*TEXTO DADO*:
El progresivo interés en el escritor y su obra ha generado reediciones, homenajes, adaptaciones al cine y jornadas de estudio. Ese escritor de provincias, silencioso y silenciado escribió con un estilo propio e intenso. «Zama» es su novela más consagrada. La premiada escritora mendocina Mercedes Fernández lo conoció con cercanía y compartió años de bohemia y de dolor. Así lo evoca en su centenario.

Antonio Di Benedetto, después del exilio y poco antes de su muerte.

Hablar de Antonio Di Benedetto me retrotrae a un tiempo en el que creí que aquellos que se vivían eran tiempos de felicidad. Después, la vida me mostraría tantos rostros que aprendería (tal vez aún estoy en ese camino) que la felicidad cabe apenas en un suspiro.

Y al evocar esa etapa saltan, secretamente, dos nombres que significaron mucho en mi vida: Antonio Di Benedetto y Ana María Giunta. Dos nombres enlazados, imposibles de separar cuando desentierro del ayer tanto a uno como al otro.

Antonio, Ana y yo disfrutamos, en los años ´70, de un nutritivo aprecio. Y digo nutritivo porque la figura del escritor y periodista que ya era Di Benedetto fue como una especie de pan bueno que nos sirvió a ambas para crecer, para seguir madurando cada una en los diferentes caminos por los que transitamos.

Di Benedetto era en esos tiempos un hombre misterioso y lejano. Con fama de hosco y huraño. Por lo menos así lo describían quienes convivieron laboralmente con él. Pero para nosotras dos, osadas e intrépidas, era un camarada con el que salíamos a cenar dos o tres veces por semana y con quien nos llevábamos de maravilla.

Di Benedetto era en esos tiempos un hombre misterioso y lejano. Con fama de hosco y huraño. Por lo menos así lo describían quienes convivieron laboralmente con él. Pero para nosotras dos, osadas e intrépidas, era un camarada con el que salíamos a cenar dos o tres veces por semana y con quien nos llevábamos de maravilla. Teníamos lugares de preferencia: el restaurant-bar-café de la esquina de Las Heras y 25 de Mayo, hoy Mediterráneo, donde los viernes se realizaban peñas literarias y musicales. Se congregaba allí la bohemia de la noche mendocina. Ese y el Newery eran sitios obligados para recalar a la salida del cine, del teatro o del trabajo de las redacciones.

*PROBLEMA PLANTEADO 1*:
Traduce al inglés esta oración del texto sobre Antonio Di Benedetto: «Di Benedetto era en esos tiempos un hombre misterioso y lejano.»

Registros de origen:
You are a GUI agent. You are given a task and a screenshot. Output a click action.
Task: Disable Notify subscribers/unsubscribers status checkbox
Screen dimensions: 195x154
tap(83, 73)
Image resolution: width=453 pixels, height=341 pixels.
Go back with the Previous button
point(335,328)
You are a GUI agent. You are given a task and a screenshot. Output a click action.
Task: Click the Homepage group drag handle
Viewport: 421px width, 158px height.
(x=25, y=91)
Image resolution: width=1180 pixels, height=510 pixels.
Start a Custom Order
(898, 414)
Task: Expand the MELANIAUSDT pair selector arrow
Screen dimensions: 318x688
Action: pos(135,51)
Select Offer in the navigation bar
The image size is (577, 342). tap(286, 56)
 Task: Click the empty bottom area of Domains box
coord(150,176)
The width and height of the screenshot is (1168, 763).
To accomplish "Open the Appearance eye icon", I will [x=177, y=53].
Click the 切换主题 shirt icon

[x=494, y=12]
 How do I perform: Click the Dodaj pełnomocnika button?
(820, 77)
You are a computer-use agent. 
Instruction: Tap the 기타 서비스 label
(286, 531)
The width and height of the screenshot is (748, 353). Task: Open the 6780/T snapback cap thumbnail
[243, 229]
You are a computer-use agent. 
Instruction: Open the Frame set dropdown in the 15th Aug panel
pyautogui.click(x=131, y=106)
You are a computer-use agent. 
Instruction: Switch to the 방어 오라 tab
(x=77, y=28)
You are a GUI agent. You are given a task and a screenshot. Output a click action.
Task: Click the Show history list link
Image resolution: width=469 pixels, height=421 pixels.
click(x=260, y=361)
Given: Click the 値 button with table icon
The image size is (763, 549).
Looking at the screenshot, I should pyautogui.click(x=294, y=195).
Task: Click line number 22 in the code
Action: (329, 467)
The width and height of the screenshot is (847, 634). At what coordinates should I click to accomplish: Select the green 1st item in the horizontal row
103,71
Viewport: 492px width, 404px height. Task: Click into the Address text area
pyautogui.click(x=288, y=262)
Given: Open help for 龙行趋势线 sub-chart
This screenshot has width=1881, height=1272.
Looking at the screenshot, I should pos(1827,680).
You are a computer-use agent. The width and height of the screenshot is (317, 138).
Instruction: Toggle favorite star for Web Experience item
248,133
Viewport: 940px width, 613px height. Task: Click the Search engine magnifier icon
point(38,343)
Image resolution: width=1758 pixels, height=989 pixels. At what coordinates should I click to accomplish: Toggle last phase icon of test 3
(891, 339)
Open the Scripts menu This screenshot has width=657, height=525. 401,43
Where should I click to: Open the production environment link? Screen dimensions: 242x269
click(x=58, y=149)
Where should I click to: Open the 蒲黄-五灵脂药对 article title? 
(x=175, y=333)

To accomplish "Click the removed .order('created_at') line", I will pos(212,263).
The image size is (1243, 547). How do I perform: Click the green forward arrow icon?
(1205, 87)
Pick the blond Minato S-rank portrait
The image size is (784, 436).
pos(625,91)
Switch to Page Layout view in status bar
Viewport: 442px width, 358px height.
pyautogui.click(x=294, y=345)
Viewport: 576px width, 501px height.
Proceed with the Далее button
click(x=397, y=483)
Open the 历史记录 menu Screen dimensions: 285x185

*PROBLEMA PLANTEADO 2*:
Enumera todas las líneas de los registros que contengan la palabra "menu", respetando mayúsculas y minúsculas.

*RESULTADO CORRECTO 1*:
In those days Di Benedetto was a mysterious and distant man.

*RESULTADO CORRECTO 2*:
Open the Scripts menu This screenshot has width=657, height=525. 401,43
Open the 历史记录 menu Screen dimensions: 285x185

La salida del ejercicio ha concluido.